The answer must be every line of the data that holds the word "Given".

[Source data]
=======

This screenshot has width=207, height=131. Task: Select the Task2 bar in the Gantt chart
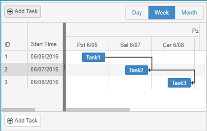[137, 70]
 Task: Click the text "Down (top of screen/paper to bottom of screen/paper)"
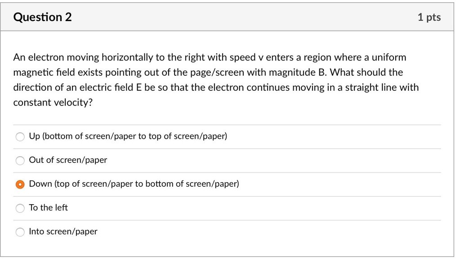[134, 184]
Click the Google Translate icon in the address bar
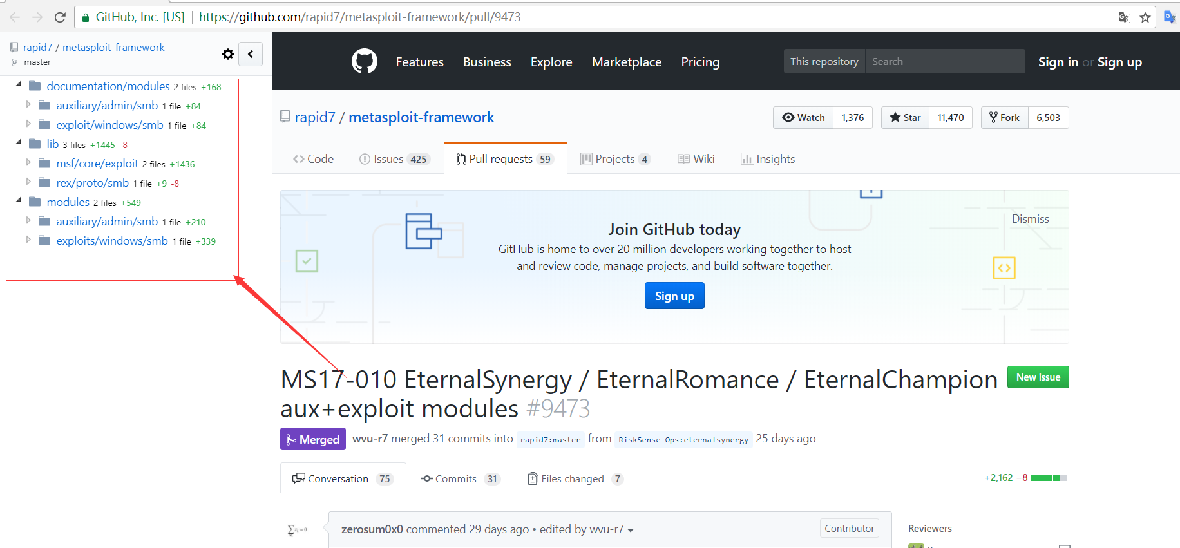1180x548 pixels. tap(1125, 17)
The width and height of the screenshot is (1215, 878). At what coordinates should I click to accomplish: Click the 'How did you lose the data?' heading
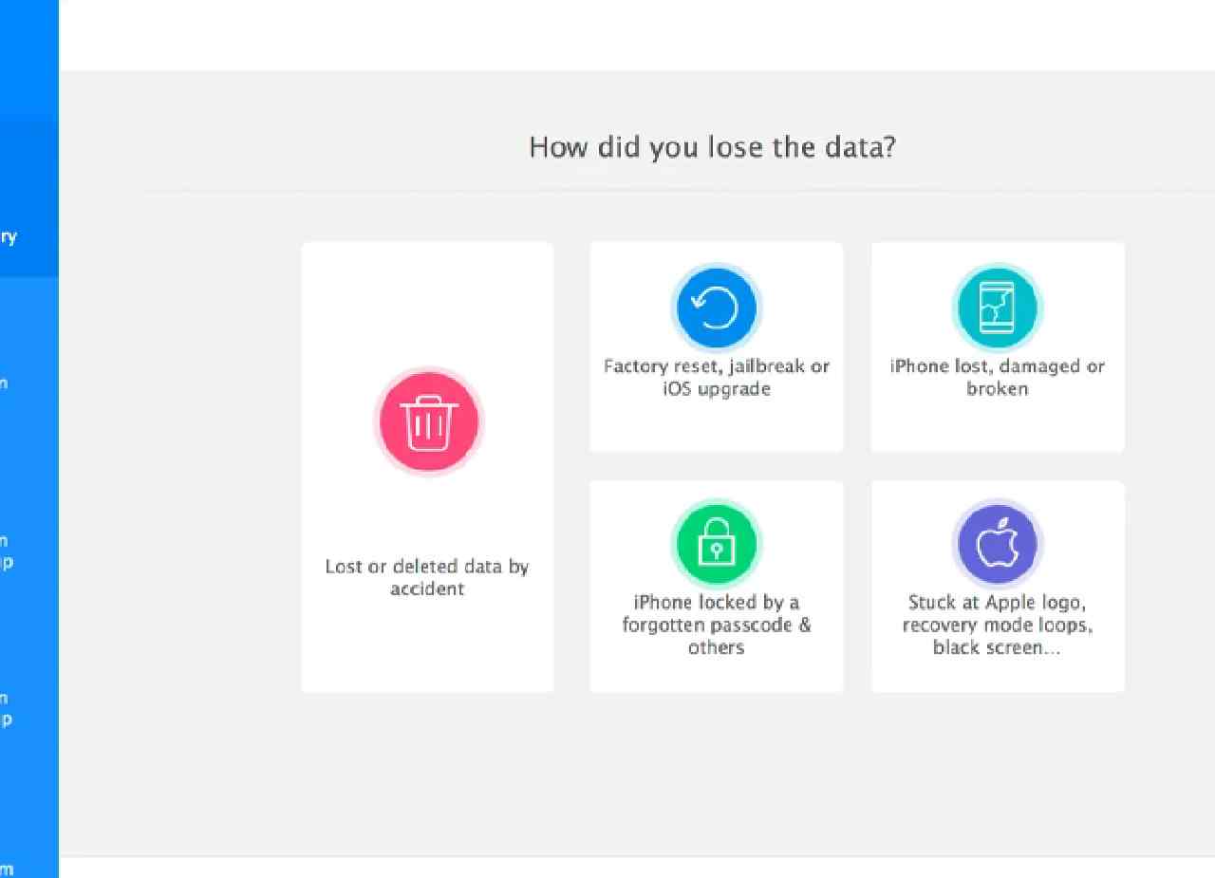click(x=712, y=147)
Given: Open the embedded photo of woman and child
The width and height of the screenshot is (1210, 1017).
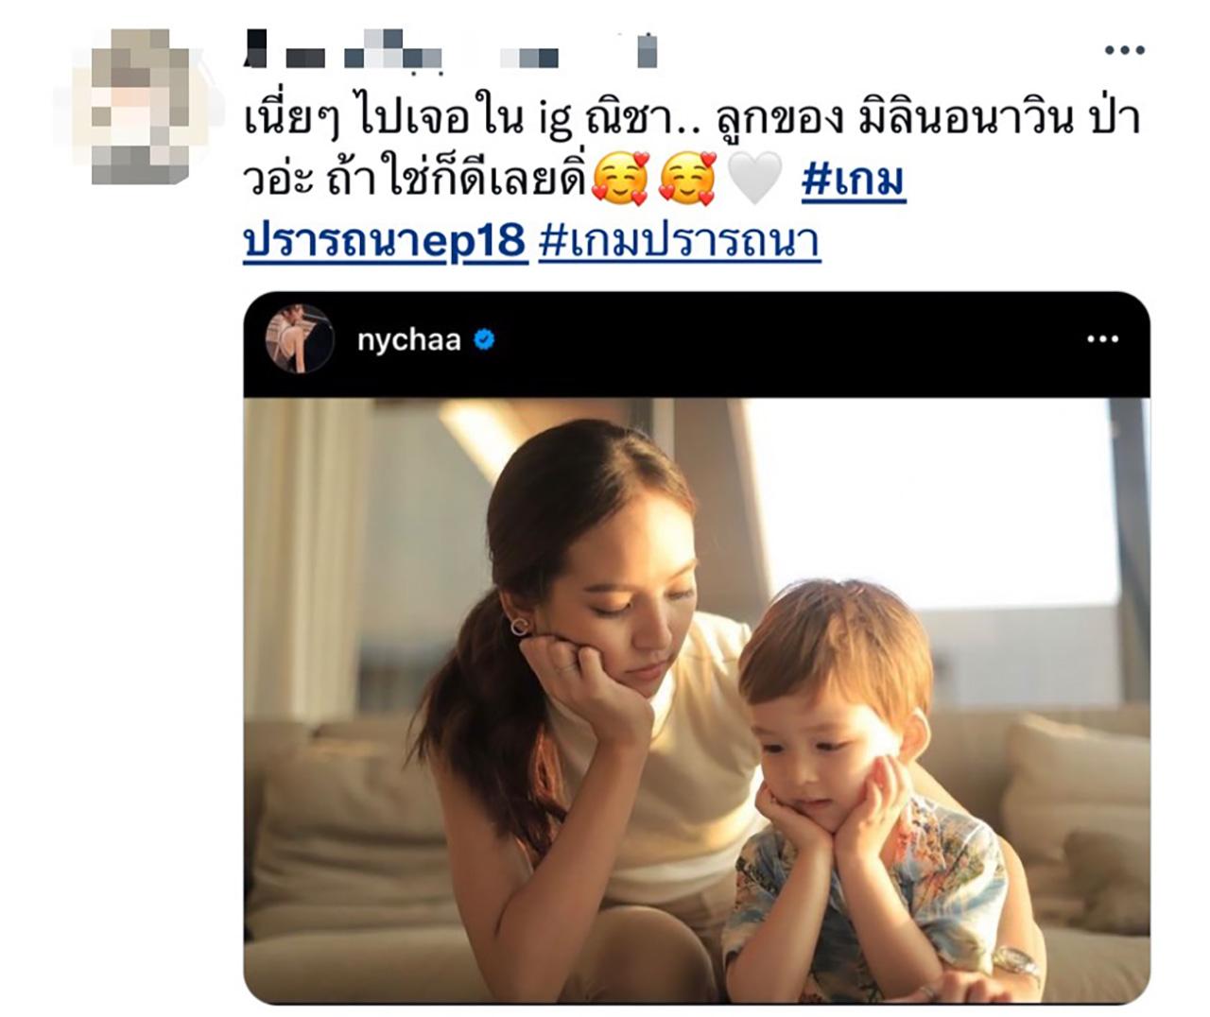Looking at the screenshot, I should pyautogui.click(x=697, y=700).
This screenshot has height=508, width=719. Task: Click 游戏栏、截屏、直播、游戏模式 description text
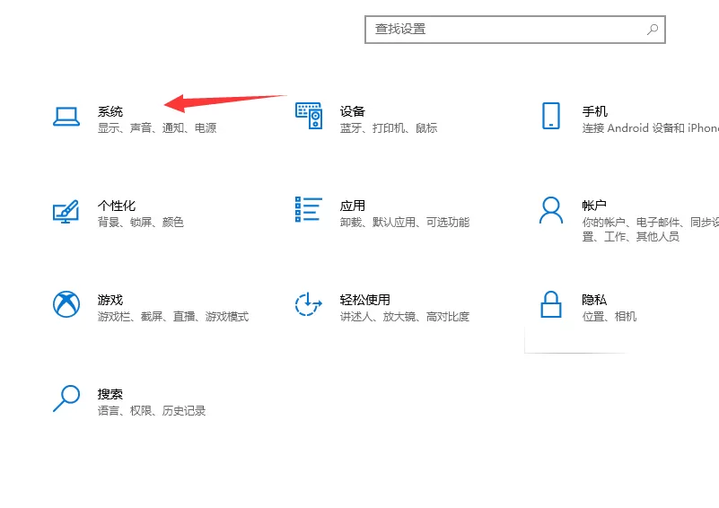click(173, 316)
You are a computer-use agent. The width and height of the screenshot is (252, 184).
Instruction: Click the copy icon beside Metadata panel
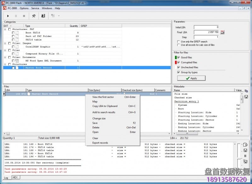(246, 91)
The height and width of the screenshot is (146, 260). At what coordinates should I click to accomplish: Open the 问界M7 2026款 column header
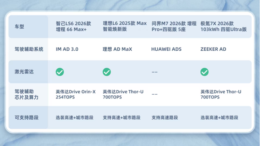click(x=174, y=27)
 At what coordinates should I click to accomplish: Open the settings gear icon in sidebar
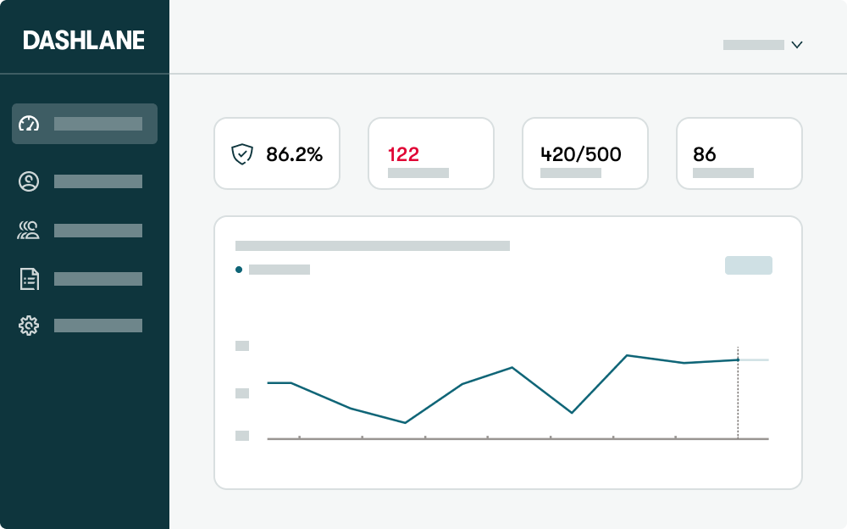(29, 326)
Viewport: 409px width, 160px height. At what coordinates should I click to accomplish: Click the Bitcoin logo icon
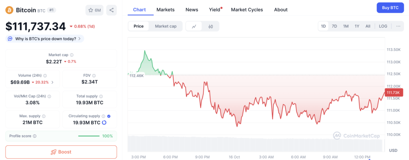tap(10, 10)
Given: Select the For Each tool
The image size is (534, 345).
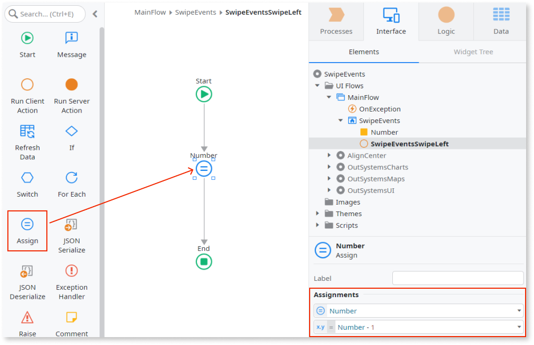Looking at the screenshot, I should [x=71, y=184].
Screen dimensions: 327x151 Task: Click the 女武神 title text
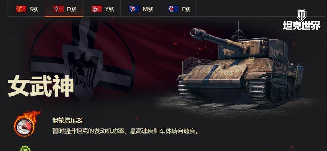click(41, 87)
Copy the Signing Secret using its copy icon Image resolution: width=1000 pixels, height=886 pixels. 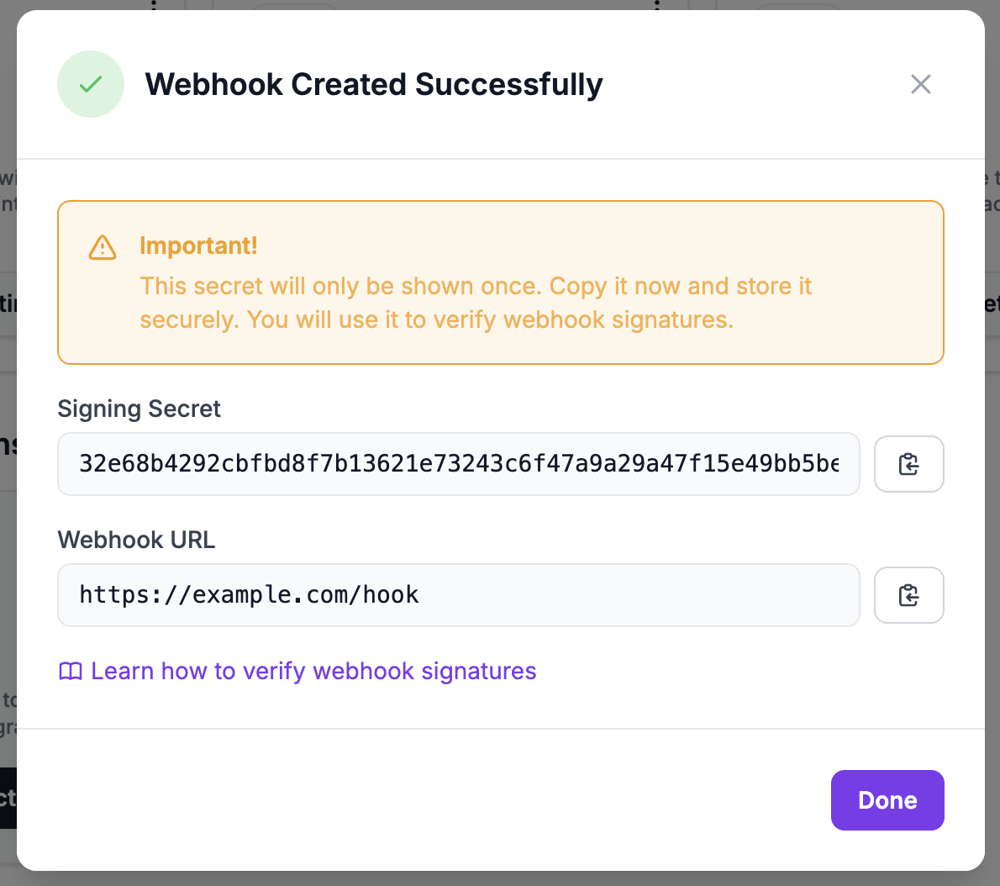908,464
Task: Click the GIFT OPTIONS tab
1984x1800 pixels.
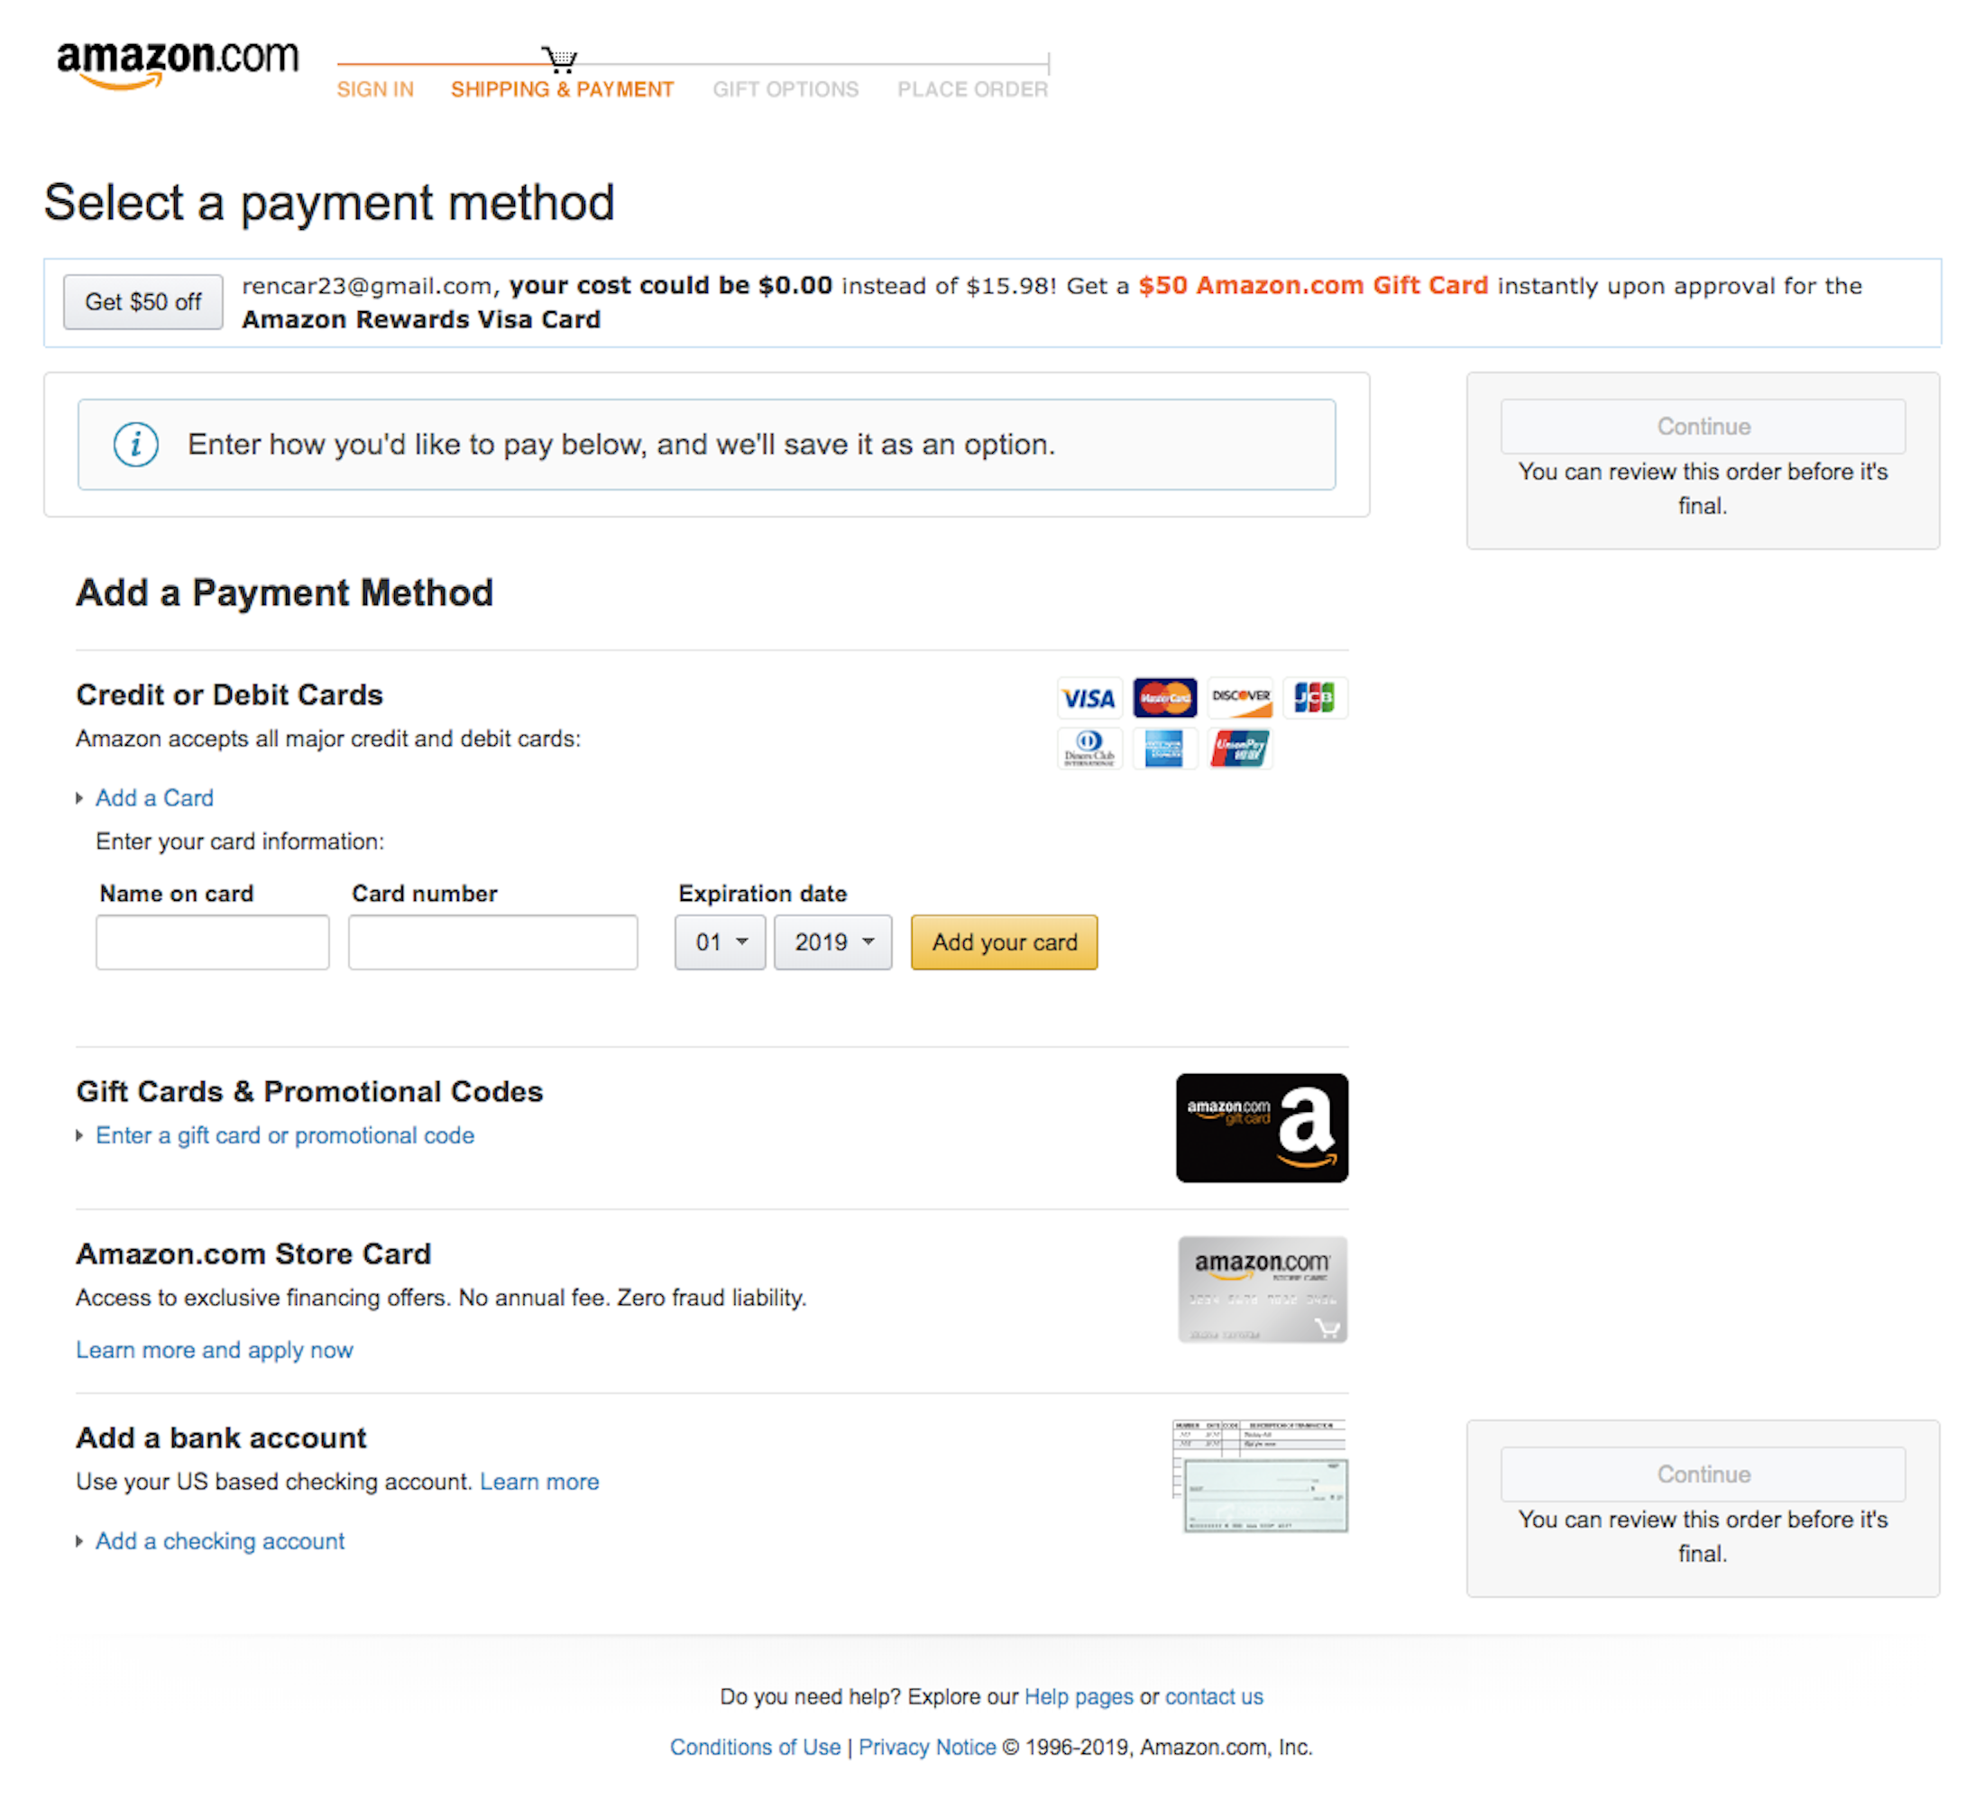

=======

EXPECTED ANSWER:
Given: Open the embedded photo of woman and child
Given: Select the For Each tool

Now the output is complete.